* [Excerpt provided]
The school life could not have been better. For the reasons I mentioned, school was exciting. I enjoyed being at school more than being at home. I was surrounded by interesting people and interesting ideas. Outside of class, I could find any quiet, cozy spot to sit and work, or eat lunch with my friends while we discuss how we felt about that art piece, or that math problem, or why my code has errors. I could approach any teacher about an interesting idea or for input on an independent project. When it came to class, I was not often stressed, and it was usually self-induced. Email after email, my teachers always supported me. My friends would say the same. I can't think of anything I would change.
The community was always very motivated. Whatever people were interested in, they were ready to talk about and explore, especially what we didn't understand. Walking through the halls, you'd find artists sharing techniques, math enthusiasts proving formulae and coding, politically minded people having debates, and all teaching each other. The teachers were regularly included in such discussions, and were not afraid to say "I don't know". Communications are always open between the staff and parents, and many parents get involved through the Parents Guild. The Dragon has many school clubs are run by parents, and many events, like the school play, or the Art Cafe, where parents take active roles. While I'm not still in touch with all the alumni, I regularly see/speak to many from my year, whom I consider my best friends. I often visit the Dragon to catch up with all the students and teachers I miss.
The school location is excellent. It's a stone's throw from the St. George station. It's a few minutes' walk from UofT, and the ROM, both of which we've taken more than a few field trips to. There are lots of places nearby to grab food, and a few parks around, which are nice places to have lunch. It's also a short walk to Yorkville, on the other side of Avenue road. There are lots of nice places to eat, or relax, or just walk around, if you enjoy that as much as my friends and I do. We spent many a lunch and many a spare exploring the neighborhood, walking through Philosopher's Walk, going up and down Yonge, wandering the small streets. We rarely took the same path twice.
I visited the school for a day, as I think anyone should. It will strike you as odd, walking into a school that looks like a house, and meeting a class that feels like a family. I could not have felt more welcome. I met every teacher and had class with a few. The students spoke to me like they knew me. By lunch time, I didn't feel like a visitor. I felt like I was already part of that family. At the end of the day, the principal, who was, and continues to be, one of the most caring and thoughtful people I know, sat down with me to discuss my day, and help me figure out if the school would be a good fit. It didn't take long. It fit me like a glove.
When it comes to university counselling, I cannot speak for everyone. There were students less certain than myself about where to apply. I took it upon myself to investigate post-secondary options on my own quite early. With ample time still, teachers took it upon themselves to inform me of options I missed, deadlines I should know about, and scholarships I might want to look into. Multiple teachers patiently worked with me through every iteration of all my applications to six different programs. External causes prevented me from getting into my first choice (the university had too many internal applicants), but I achieved my second choice with flying colours. I never felt a lack of support, as the teachers and guidance counselor were never more than an email away.

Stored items
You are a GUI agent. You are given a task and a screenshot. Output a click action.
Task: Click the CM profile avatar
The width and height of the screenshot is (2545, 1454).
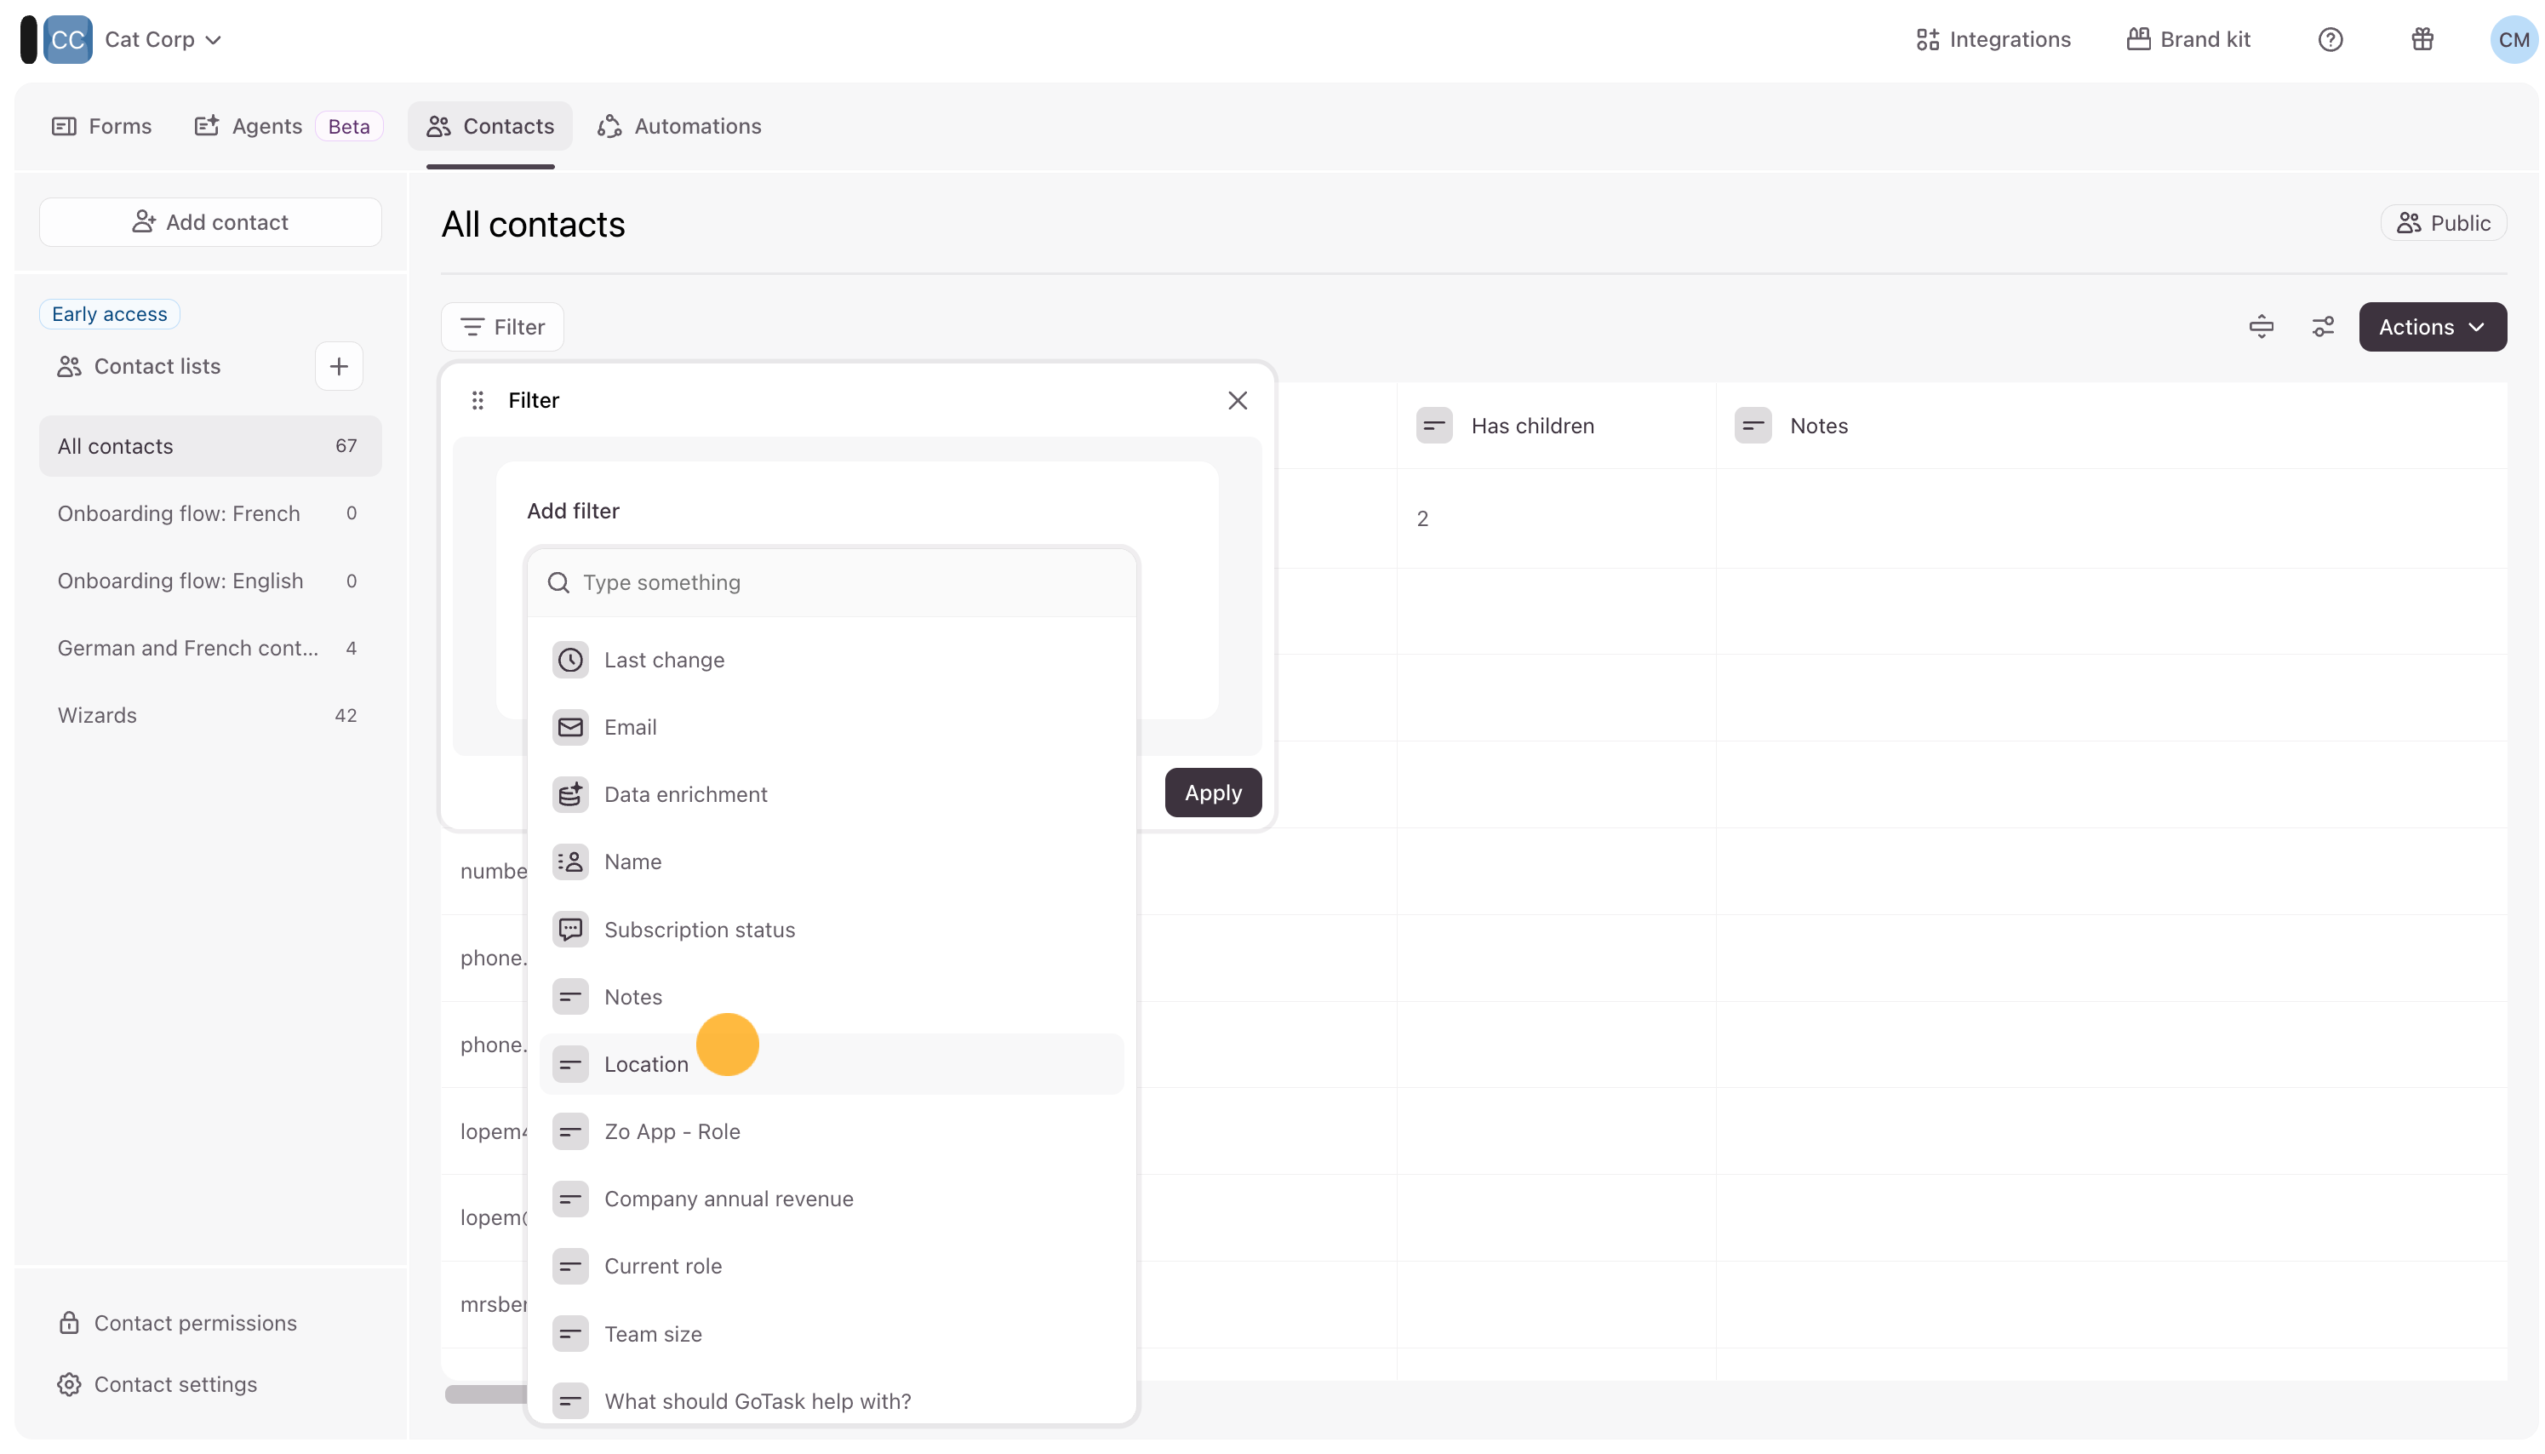click(2513, 40)
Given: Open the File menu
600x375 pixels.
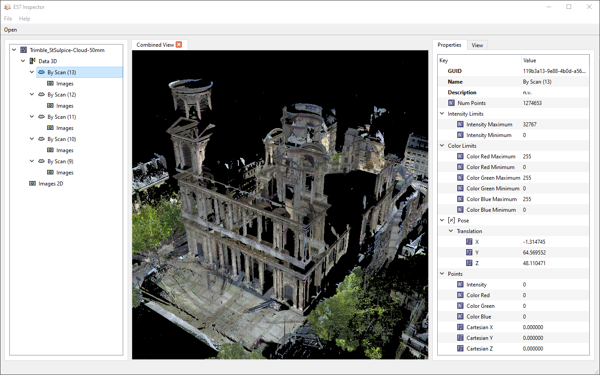Looking at the screenshot, I should [x=8, y=19].
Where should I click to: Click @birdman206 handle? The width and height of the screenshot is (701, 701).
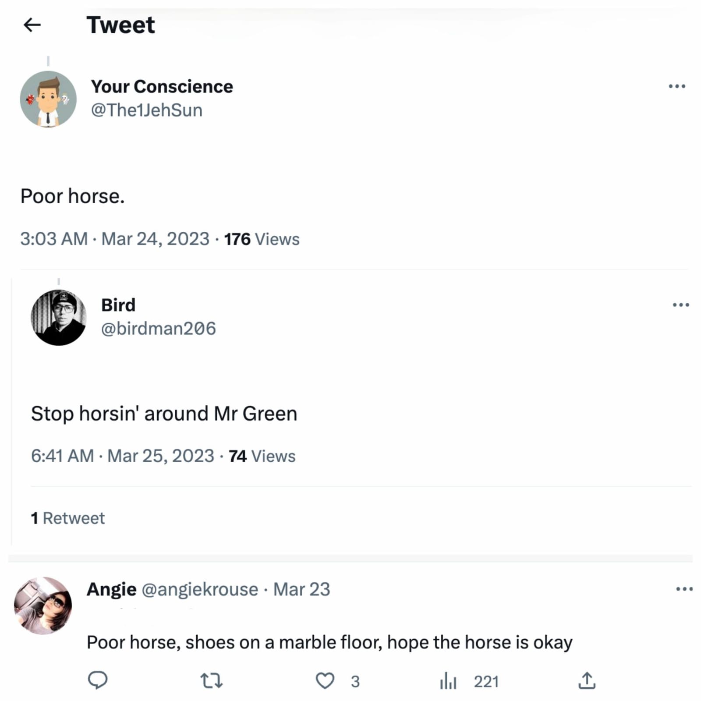tap(158, 328)
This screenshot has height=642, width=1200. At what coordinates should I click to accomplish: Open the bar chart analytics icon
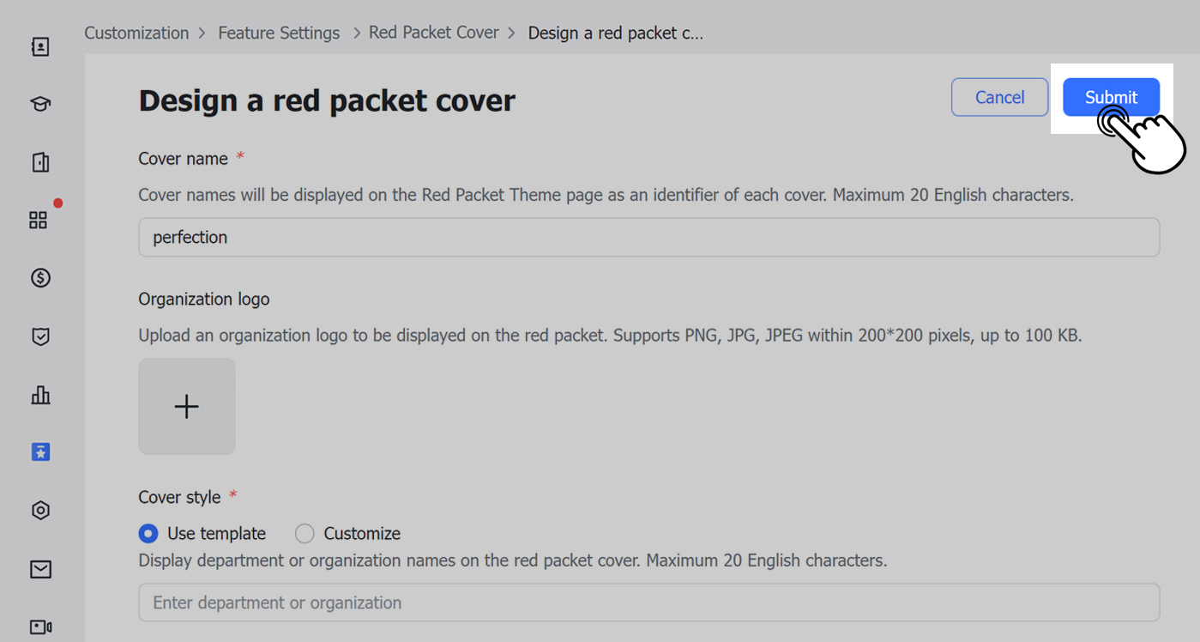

* [Exercise details]
Return, word for word, the part of the school review that opens with the words containing "The school life" and closes with "I would change.".

* [Answer to this task]
The school life could not have been better. For the reasons I mentioned, school was exciting. I enjoyed being at school more than being at home. I was surrounded by interesting people and interesting ideas. Outside of class, I could find any quiet, cozy spot to sit and work, or eat lunch with my friends while we discuss how we felt about that art piece, or that math problem, or why my code has errors. I could approach any teacher about an interesting idea or for input on an independent project. When it came to class, I was not often stressed, and it was usually self-induced. Email after email, my teachers always supported me. My friends would say the same. I can't think of anything I would change.